───── The input

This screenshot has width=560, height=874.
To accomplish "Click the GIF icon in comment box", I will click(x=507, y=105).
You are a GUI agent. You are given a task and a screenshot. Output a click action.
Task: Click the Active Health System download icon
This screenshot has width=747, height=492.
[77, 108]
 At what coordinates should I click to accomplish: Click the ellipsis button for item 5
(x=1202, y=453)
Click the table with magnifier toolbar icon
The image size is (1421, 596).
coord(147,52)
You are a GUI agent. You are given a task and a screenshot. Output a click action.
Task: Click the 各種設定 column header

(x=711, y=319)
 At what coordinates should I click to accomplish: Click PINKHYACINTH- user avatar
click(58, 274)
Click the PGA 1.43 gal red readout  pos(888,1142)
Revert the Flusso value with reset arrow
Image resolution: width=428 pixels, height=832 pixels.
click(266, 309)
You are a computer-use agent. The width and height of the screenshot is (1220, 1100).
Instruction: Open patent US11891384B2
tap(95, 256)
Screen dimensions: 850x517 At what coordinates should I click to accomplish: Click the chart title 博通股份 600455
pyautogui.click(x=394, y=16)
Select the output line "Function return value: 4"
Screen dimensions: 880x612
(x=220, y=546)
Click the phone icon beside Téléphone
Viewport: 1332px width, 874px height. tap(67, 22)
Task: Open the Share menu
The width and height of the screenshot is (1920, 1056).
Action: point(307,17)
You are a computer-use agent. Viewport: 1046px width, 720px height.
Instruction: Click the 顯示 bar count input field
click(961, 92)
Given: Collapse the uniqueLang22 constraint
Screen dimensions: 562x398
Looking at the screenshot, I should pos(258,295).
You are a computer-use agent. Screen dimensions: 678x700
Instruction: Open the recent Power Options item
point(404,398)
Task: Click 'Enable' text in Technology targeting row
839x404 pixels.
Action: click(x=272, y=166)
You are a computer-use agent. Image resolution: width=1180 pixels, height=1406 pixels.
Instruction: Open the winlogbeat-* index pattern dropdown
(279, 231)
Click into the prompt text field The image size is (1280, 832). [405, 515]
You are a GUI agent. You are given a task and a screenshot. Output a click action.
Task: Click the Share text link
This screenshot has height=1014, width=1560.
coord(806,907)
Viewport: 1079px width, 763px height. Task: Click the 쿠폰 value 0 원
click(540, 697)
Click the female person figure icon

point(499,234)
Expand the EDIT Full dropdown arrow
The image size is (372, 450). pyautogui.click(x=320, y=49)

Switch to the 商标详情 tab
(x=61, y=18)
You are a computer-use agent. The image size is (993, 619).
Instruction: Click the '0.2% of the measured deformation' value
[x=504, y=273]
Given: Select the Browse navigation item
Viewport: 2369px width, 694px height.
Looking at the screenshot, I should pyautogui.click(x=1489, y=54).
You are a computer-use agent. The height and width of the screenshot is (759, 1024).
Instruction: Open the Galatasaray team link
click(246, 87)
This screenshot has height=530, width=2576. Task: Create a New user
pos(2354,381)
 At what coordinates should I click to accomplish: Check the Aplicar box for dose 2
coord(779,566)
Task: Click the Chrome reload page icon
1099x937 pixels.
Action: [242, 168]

──────────

• [Assigned task]: Print, please, the lines above from the very first through the one that holds "Task: Click 'Enable'", both included, word for word and with nothing else.

• [Solution for this task]:
This screenshot has width=560, height=874.
To accomplish "Click the GIF icon in comment box", I will click(x=507, y=105).
You are a GUI agent. You are given a task and a screenshot. Output a click action.
Task: Click the Active Health System download icon
This screenshot has width=747, height=492.
[77, 108]
 At what coordinates should I click to accomplish: Click the ellipsis button for item 5
(x=1202, y=453)
Click the table with magnifier toolbar icon
The image size is (1421, 596).
coord(147,52)
You are a GUI agent. You are given a task and a screenshot. Output a click action.
Task: Click the 各種設定 column header

(x=711, y=319)
 At what coordinates should I click to accomplish: Click PINKHYACINTH- user avatar
click(58, 274)
Click the PGA 1.43 gal red readout  pos(888,1142)
Revert the Flusso value with reset arrow
Image resolution: width=428 pixels, height=832 pixels.
click(266, 309)
You are a computer-use agent. The width and height of the screenshot is (1220, 1100).
Instruction: Open patent US11891384B2
tap(95, 256)
Screen dimensions: 850x517 At what coordinates should I click to accomplish: Click the chart title 博通股份 600455
pyautogui.click(x=394, y=16)
Select the output line "Function return value: 4"
Screen dimensions: 880x612
(x=220, y=546)
Click the phone icon beside Téléphone
Viewport: 1332px width, 874px height. tap(67, 22)
Task: Open the Share menu
The width and height of the screenshot is (1920, 1056).
Action: point(307,17)
You are a computer-use agent. Viewport: 1046px width, 720px height.
Instruction: Click the 顯示 bar count input field
click(961, 92)
Given: Collapse the uniqueLang22 constraint
Screen dimensions: 562x398
Looking at the screenshot, I should pos(258,295).
You are a computer-use agent. Screen dimensions: 678x700
Instruction: Open the recent Power Options item
point(404,398)
Task: Click 'Enable' text in Technology targeting row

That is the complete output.